Screenshot grounding data
+ + +

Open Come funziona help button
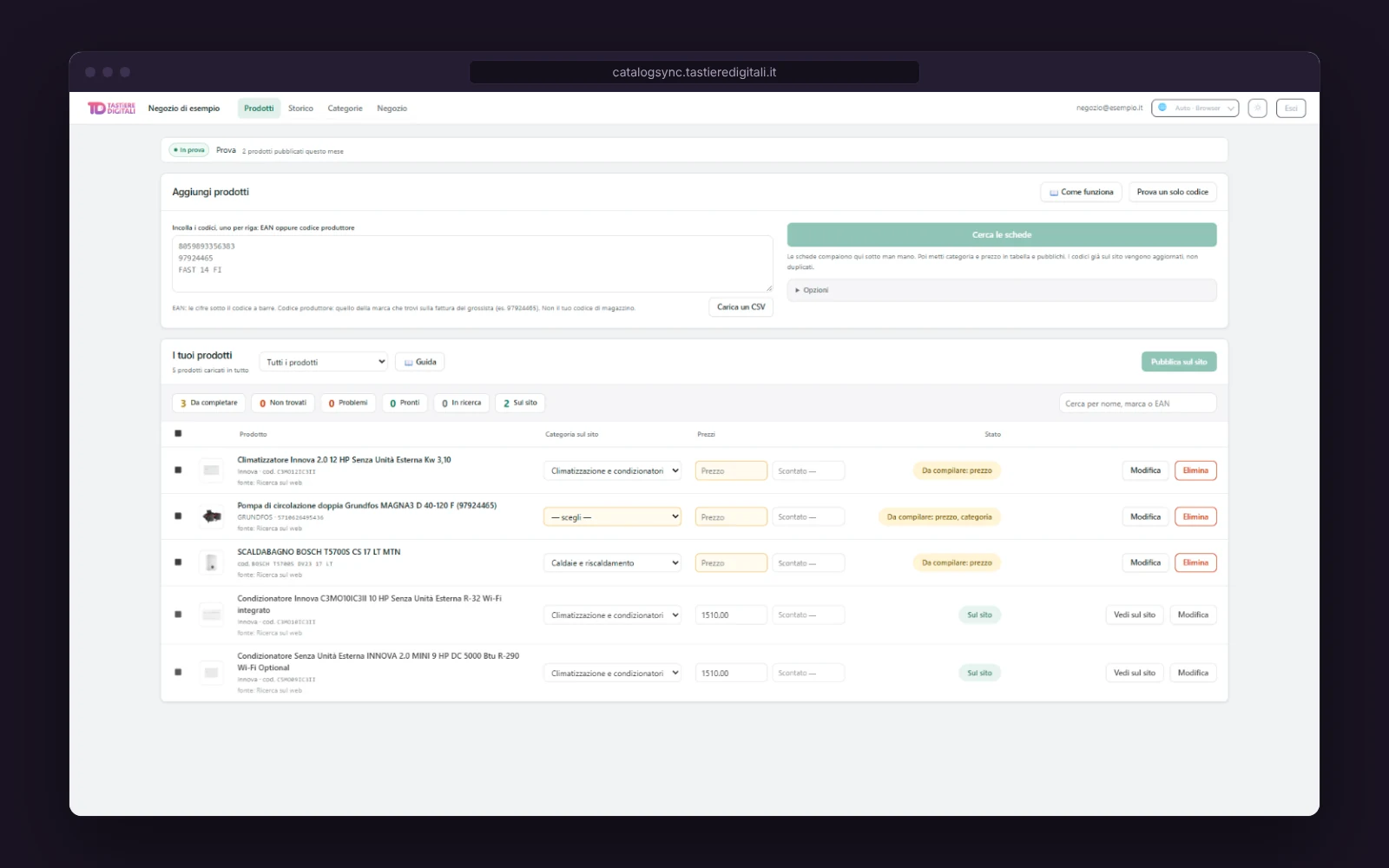This screenshot has height=868, width=1389. (x=1081, y=192)
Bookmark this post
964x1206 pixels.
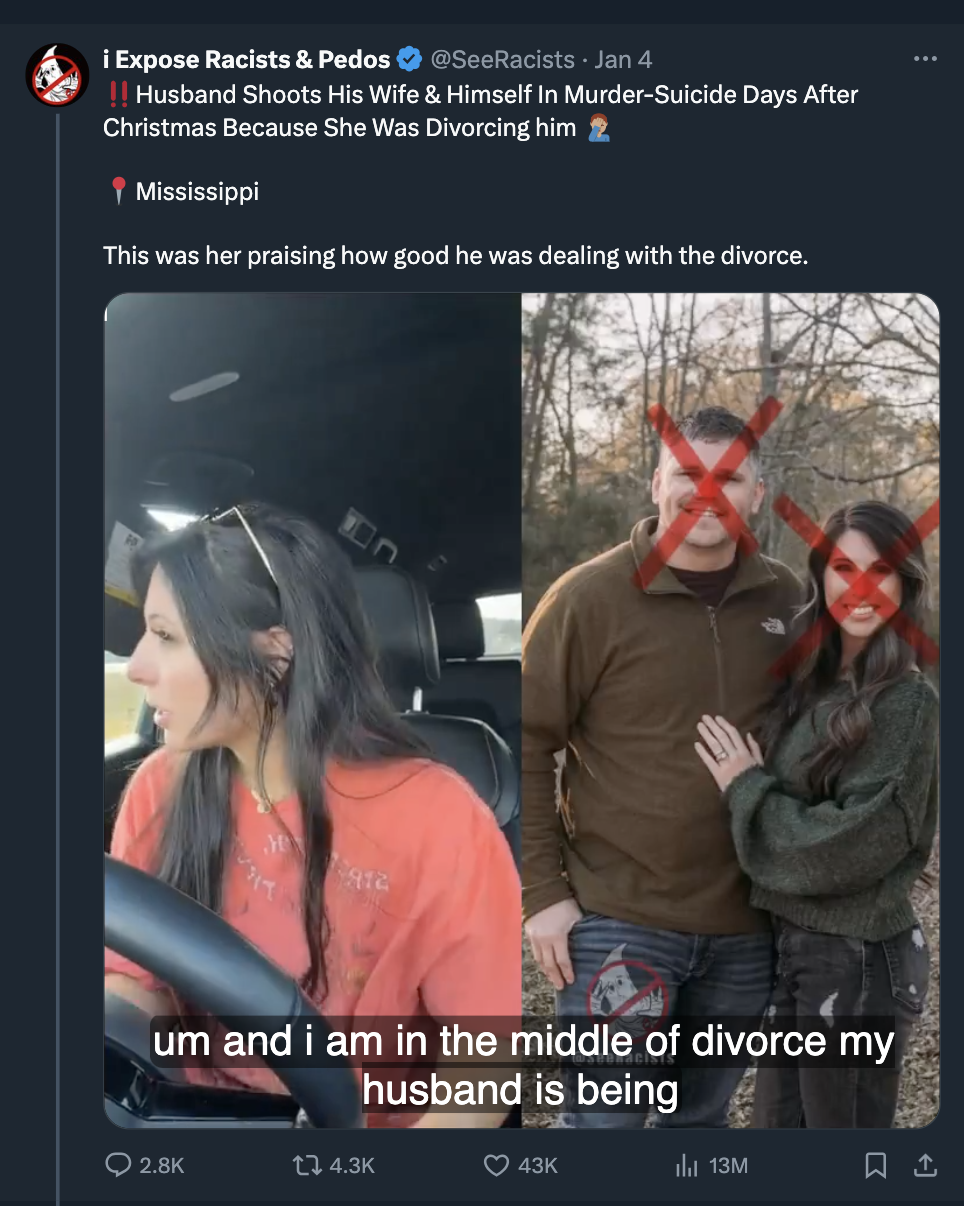pyautogui.click(x=876, y=1165)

+ + +

◆ **Exercise goal**: Without the images, write out each line of the data verbatim.

◆ **Problem solution**:
Open Come funziona help button
This screenshot has height=868, width=1389. (x=1081, y=192)
Bookmark this post
964x1206 pixels.
pyautogui.click(x=876, y=1165)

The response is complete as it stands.